It seems the discussion has continued without me...

I have created a simplified sketch showing the pertinent info and how it is currently called out by my customer.

Datum B is indeed a gear center. there are three gears in the train. The center distance is what needs to be controlled to +/-.0005 inches. The angular position is acceptable at +/- .005 inches (aprox 2 degs)

The original question is how do use GD&T to accomplish this?

My customer says he is correct but is willing to see what I can come up with. He says having a TP callout with one basic controls the center distance and the hole can float within the title block tolerance of +/-.005, this would give me an elongated tolerance zone.

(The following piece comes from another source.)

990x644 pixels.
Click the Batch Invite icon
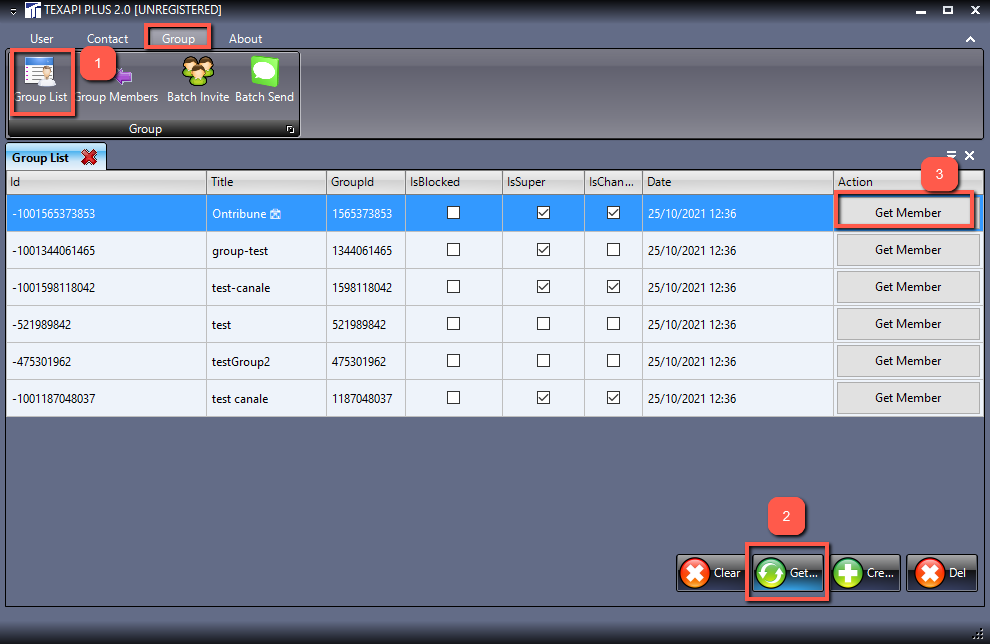point(198,82)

I hope this clarifies what I am looking for.

Thanks,
Robi

ps I wonder why the standard does not address gear centers?



 
 http://files.engineering.com/getfile.aspx?folder=9b435f0c-79f2-41dd-9339-5e0ac722f01f&file=Gear_GDT.pdf
For the way you want to do it I think bidirectional tolerance like I suggested works.

Posting guidelines faq731-376 (probably not aimed specifically at you)
What is Engineering anyway: faq1088-1484
 
Dual GDT frames control center-to-center w/ tight tolerance but allow loose tolerance for spot position. See attached.

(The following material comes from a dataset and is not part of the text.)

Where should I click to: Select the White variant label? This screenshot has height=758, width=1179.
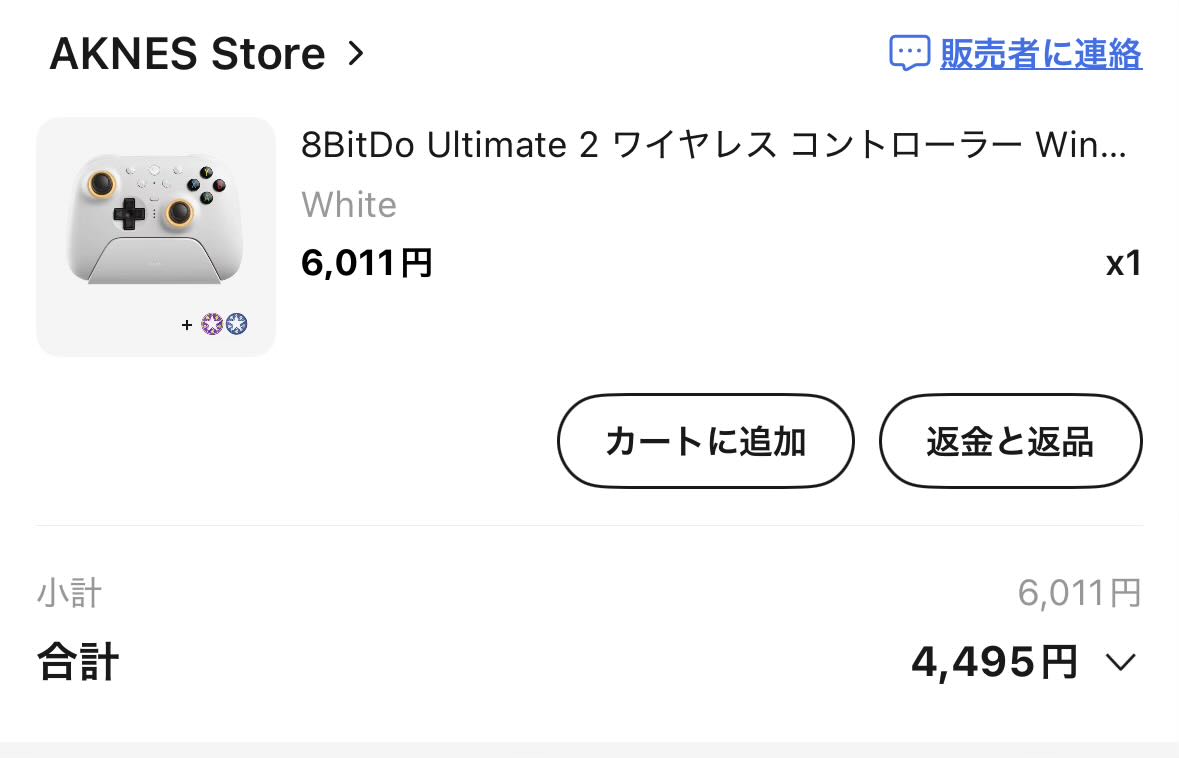349,205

[bat]Honesty may be the best policy, but insanity is a better defense.[bat]
-SolidWorks API VB programming help
 
TheTick,

It's good but there wold need to be the note "SEP REQT" under the refinement tolerances otherwise the pesky simultaneous requirements rule would restrict the rotation of the features within the diameter .001 as well.

Paul
 
Paul, why are you saying not to use Position and instead use +- tols?

This seems like an ideal candidate for polar coordinate bidirectional position tolerance or am I missing something?

Posting guidelines faq731-376 (probably not aimed specifically at you)
What is Engineering anyway: faq1088-1484
 
Paul, why are you saying not to use Position and instead use +- tols?
I didn't say that.

This seems like an ideal candidate for polar coordinate bidirectional position tolerance or am I missing something?
Your suggestion would work fine! TheTicks would as well! Your suggestion is subject to the sim reqt rules just like The Tick's but it is marginally insensitive to it because of the slab rather than cylindrical tolerance requirements... but when sep reqt notes are added to TheTick's his becomes an advantage because the zones are free to rotate and not locked at the included angle between the centers.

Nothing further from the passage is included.